======== Source data

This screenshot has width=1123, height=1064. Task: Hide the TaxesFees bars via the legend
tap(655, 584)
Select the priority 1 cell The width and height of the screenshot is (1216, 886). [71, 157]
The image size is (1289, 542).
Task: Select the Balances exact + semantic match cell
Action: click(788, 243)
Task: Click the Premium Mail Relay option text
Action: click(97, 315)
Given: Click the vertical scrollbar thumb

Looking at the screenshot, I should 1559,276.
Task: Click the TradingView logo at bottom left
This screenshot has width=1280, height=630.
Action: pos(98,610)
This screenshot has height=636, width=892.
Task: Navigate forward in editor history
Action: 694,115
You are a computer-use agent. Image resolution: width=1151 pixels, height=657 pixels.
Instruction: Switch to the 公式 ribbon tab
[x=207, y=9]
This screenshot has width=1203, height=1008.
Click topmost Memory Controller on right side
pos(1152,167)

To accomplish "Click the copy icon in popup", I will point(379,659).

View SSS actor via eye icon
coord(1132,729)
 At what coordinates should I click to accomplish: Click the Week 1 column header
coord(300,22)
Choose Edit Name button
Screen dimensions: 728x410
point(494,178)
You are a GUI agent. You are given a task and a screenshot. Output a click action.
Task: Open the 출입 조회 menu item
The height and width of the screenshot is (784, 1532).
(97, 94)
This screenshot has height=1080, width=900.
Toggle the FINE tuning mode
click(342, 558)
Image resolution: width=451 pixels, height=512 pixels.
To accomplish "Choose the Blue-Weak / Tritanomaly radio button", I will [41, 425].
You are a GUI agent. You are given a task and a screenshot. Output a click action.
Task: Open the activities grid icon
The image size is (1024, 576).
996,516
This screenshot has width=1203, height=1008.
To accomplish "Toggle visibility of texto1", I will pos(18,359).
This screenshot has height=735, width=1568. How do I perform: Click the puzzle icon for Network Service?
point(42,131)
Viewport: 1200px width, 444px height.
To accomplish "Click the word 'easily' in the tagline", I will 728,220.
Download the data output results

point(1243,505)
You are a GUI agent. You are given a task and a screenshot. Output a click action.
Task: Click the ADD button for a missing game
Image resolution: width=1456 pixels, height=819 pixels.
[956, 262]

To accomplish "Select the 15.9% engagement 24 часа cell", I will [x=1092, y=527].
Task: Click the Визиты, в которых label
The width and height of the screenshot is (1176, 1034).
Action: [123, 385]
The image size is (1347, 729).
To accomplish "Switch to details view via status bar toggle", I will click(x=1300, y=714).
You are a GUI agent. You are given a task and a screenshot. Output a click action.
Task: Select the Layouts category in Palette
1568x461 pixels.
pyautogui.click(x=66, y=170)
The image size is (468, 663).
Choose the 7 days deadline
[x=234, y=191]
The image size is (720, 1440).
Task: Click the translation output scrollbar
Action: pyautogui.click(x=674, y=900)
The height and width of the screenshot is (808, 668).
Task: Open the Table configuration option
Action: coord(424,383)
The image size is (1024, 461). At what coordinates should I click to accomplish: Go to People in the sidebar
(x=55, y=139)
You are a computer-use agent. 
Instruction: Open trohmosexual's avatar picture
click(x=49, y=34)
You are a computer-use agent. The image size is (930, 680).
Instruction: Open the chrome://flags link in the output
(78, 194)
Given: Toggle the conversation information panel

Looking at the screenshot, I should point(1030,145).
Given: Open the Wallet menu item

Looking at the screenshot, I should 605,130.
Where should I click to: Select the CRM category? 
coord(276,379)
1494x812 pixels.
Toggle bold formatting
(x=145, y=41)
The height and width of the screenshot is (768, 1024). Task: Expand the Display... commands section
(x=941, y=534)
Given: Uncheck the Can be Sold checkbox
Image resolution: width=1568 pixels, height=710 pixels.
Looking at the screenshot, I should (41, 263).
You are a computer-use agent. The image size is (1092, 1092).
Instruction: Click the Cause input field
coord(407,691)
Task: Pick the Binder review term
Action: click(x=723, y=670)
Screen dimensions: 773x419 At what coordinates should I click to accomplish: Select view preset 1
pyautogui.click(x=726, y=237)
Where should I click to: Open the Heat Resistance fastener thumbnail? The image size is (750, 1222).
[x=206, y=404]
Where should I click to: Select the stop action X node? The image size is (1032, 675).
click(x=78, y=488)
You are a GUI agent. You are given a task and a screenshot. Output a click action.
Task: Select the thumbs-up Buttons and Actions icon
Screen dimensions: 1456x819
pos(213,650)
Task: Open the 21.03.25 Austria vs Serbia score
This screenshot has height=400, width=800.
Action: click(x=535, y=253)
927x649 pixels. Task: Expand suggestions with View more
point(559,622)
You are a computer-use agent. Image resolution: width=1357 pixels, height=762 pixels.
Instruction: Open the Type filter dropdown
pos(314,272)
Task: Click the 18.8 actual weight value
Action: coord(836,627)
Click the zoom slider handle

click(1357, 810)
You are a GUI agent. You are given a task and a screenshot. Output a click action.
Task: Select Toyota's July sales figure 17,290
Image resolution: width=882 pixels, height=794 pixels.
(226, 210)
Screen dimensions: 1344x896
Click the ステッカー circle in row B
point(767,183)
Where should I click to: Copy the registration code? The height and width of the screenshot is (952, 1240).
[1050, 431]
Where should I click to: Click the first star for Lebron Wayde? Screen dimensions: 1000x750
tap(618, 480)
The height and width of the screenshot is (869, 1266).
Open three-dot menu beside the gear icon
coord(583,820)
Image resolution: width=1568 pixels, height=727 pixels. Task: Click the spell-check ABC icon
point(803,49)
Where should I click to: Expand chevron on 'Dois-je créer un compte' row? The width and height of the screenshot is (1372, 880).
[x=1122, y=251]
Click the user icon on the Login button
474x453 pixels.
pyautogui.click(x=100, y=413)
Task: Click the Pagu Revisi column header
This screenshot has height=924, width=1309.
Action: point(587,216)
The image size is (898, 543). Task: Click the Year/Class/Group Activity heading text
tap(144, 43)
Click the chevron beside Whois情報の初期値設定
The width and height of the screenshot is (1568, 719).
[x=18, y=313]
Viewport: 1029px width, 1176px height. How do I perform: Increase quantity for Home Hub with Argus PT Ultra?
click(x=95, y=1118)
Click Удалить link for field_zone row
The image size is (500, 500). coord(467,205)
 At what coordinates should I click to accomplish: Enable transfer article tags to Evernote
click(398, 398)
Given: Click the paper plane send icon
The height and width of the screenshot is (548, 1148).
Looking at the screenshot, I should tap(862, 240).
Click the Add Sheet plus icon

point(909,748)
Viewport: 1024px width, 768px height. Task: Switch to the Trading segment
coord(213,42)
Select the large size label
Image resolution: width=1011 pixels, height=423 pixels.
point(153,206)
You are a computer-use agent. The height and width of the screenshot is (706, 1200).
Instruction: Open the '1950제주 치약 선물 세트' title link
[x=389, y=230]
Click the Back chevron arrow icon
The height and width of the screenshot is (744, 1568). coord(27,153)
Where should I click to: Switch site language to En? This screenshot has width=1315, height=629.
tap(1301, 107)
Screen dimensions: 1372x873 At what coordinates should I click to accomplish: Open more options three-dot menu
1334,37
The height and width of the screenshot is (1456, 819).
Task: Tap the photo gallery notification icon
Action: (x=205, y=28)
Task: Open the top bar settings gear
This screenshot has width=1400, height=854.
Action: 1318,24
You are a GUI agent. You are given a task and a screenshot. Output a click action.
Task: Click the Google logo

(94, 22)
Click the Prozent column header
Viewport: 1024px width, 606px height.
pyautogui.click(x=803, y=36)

================

*Exercise requirements*
Find every line of the material above that contains the string "label", and copy each of those lines. Case counts.

*Result*
Task: Click the Визиты, в которых label
Select the large size label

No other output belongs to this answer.